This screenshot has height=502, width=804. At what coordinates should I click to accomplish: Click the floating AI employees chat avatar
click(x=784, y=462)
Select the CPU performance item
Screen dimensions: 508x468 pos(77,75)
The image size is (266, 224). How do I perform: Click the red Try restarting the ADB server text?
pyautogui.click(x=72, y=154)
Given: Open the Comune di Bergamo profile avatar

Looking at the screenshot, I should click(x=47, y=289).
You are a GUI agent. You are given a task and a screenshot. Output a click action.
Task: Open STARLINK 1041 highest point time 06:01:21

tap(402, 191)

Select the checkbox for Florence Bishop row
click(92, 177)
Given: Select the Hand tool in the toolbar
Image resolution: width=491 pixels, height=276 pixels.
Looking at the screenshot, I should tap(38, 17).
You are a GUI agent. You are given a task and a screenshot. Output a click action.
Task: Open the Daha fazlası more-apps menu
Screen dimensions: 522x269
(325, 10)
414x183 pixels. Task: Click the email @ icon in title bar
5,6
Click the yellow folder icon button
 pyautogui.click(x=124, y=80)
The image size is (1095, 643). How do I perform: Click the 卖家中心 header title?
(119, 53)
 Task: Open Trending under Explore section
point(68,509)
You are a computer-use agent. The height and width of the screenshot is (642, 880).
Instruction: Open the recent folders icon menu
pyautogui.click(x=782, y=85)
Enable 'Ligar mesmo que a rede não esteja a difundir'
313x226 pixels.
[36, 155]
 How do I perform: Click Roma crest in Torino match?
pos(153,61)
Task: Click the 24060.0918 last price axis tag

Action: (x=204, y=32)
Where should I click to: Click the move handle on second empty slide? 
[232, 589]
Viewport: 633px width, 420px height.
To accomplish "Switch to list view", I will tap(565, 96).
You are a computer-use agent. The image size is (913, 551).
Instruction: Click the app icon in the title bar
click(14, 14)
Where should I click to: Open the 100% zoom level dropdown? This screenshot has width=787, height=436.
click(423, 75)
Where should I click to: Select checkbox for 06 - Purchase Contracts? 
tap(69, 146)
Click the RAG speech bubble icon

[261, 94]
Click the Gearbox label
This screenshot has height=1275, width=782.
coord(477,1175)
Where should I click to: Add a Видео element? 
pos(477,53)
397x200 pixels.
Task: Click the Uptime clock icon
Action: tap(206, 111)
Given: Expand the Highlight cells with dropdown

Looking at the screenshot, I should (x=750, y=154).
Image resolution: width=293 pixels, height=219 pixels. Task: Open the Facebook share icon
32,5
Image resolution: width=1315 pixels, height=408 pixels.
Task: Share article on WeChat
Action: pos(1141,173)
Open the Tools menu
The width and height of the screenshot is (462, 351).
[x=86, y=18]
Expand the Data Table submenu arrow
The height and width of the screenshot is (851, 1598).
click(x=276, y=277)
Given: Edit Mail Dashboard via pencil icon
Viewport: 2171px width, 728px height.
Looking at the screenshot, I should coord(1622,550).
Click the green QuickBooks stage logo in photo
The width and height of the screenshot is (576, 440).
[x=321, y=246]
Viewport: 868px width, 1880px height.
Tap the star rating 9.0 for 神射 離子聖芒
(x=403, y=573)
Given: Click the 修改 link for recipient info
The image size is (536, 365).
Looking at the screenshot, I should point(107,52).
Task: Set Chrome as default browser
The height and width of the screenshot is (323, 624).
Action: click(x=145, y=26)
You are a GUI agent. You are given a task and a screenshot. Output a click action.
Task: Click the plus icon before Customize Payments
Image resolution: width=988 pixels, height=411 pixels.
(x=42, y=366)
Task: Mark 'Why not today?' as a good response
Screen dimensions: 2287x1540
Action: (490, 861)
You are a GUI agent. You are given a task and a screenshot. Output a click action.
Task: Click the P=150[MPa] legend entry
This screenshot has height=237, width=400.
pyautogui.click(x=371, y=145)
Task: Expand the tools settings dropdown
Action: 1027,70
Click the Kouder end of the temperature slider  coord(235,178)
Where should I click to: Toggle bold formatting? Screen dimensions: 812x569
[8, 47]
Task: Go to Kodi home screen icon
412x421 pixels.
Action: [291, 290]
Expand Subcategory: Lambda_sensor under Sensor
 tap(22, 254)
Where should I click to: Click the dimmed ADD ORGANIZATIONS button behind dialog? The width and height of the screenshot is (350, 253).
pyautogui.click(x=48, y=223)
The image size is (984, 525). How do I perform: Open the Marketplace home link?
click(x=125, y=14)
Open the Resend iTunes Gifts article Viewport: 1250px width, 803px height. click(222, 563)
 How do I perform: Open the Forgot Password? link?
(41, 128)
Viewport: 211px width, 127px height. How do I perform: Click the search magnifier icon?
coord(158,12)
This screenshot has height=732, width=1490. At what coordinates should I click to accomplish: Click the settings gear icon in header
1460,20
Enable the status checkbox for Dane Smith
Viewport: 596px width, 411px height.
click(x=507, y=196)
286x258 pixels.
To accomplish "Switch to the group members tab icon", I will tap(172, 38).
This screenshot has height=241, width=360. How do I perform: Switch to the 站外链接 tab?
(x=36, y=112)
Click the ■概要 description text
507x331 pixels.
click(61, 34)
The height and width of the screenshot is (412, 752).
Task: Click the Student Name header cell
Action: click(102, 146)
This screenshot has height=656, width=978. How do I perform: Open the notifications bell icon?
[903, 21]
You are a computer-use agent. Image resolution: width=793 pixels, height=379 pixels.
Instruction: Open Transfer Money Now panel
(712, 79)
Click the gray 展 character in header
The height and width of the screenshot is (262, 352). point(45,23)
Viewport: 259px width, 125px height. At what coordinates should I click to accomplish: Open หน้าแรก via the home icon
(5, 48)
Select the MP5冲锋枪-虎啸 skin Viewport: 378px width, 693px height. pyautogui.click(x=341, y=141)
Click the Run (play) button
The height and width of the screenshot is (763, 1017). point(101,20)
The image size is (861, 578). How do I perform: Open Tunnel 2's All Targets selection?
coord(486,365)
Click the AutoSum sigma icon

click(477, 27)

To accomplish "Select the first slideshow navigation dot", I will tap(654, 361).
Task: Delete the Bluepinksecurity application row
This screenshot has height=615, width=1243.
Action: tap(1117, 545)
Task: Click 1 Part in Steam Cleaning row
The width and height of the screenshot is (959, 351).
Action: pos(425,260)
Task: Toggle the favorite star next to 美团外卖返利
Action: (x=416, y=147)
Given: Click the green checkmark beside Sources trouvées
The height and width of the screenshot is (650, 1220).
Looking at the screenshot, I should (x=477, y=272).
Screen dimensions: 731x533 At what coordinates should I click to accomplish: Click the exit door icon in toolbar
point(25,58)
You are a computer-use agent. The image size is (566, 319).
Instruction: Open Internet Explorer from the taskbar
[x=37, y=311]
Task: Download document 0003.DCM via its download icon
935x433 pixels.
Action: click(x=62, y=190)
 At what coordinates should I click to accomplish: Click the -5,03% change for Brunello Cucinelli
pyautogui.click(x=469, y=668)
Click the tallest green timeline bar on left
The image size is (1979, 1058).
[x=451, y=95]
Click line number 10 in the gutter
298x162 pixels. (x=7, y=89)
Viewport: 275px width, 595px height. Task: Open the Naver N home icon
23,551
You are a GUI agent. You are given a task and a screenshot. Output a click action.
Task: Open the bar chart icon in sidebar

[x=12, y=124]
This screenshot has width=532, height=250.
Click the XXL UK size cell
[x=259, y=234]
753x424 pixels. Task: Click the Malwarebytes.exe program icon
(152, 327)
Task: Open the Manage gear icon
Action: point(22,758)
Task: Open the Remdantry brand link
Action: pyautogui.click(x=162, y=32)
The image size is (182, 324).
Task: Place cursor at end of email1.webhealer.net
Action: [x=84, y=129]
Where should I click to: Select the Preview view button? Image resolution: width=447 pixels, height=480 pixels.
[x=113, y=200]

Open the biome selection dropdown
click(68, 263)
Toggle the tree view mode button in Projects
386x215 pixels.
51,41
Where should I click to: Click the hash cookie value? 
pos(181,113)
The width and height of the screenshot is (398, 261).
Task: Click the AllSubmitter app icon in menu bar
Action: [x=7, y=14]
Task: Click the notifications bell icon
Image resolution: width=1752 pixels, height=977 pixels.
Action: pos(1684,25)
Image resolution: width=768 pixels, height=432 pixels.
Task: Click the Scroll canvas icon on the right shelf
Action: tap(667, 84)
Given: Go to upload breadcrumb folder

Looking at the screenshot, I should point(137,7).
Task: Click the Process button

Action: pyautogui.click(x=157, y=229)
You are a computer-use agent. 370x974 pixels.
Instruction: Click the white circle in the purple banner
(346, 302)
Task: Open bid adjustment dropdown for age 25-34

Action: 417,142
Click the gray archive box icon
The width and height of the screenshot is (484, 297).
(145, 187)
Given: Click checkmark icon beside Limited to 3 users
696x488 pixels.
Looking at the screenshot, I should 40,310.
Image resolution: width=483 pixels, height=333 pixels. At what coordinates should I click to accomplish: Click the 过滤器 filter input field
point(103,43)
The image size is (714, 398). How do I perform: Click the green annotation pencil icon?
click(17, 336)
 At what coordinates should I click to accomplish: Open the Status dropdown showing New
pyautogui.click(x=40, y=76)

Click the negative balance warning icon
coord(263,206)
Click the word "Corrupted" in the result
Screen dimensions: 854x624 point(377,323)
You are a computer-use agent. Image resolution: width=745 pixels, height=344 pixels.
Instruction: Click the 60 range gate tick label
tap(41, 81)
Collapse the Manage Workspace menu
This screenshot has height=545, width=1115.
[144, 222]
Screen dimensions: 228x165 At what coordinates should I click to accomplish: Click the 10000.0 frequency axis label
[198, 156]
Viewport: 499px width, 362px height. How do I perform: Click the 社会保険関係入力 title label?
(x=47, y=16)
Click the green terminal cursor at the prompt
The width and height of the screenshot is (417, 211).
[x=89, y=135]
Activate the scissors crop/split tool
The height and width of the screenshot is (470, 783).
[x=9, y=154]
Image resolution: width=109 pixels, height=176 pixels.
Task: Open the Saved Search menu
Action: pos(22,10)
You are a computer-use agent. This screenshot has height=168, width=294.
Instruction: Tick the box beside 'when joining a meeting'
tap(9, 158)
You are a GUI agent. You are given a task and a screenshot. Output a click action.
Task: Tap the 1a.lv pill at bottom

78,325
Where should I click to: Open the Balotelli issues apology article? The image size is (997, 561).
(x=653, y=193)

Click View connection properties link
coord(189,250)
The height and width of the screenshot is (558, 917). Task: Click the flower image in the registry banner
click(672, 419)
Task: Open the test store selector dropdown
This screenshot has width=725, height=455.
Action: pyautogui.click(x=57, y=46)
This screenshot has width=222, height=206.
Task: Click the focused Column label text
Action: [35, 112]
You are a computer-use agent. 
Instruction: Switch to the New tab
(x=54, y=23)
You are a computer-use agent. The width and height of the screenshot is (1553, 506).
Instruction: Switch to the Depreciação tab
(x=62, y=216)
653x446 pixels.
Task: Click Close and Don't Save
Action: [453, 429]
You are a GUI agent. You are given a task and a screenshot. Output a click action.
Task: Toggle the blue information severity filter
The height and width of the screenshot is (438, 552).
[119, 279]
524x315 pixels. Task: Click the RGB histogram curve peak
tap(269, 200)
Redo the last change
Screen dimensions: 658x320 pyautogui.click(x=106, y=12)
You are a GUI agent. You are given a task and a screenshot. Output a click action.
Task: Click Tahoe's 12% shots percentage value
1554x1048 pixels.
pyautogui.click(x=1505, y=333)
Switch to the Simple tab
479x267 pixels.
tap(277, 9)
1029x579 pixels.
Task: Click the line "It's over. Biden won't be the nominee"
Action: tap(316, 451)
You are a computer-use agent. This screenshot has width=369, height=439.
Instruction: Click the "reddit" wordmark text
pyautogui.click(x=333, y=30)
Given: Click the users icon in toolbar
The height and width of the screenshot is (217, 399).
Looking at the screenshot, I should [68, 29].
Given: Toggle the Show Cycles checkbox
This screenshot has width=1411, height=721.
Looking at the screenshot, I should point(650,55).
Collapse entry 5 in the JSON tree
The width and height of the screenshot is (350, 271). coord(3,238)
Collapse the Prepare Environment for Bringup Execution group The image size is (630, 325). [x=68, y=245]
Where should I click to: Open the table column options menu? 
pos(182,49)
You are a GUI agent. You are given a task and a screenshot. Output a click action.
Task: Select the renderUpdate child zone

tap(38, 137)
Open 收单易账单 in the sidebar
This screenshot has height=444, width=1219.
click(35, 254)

------------

> _WHAT IS NEEDED_
Output the line containing "has width=369, height=439." and all lines after it to the end of the records, exactly as given.

> _YOUR RESPONSE_
You are a computer-use agent. This screenshot has width=369, height=439.
Instruction: Click the "reddit" wordmark text
pyautogui.click(x=333, y=30)
Given: Click the users icon in toolbar
The height and width of the screenshot is (217, 399).
Looking at the screenshot, I should [68, 29].
Given: Toggle the Show Cycles checkbox
This screenshot has width=1411, height=721.
Looking at the screenshot, I should point(650,55).
Collapse entry 5 in the JSON tree
The width and height of the screenshot is (350, 271). coord(3,238)
Collapse the Prepare Environment for Bringup Execution group The image size is (630, 325). [x=68, y=245]
Where should I click to: Open the table column options menu? 
pos(182,49)
You are a GUI agent. You are given a task and a screenshot. Output a click action.
Task: Select the renderUpdate child zone

tap(38, 137)
Open 收单易账单 in the sidebar
This screenshot has height=444, width=1219.
click(35, 254)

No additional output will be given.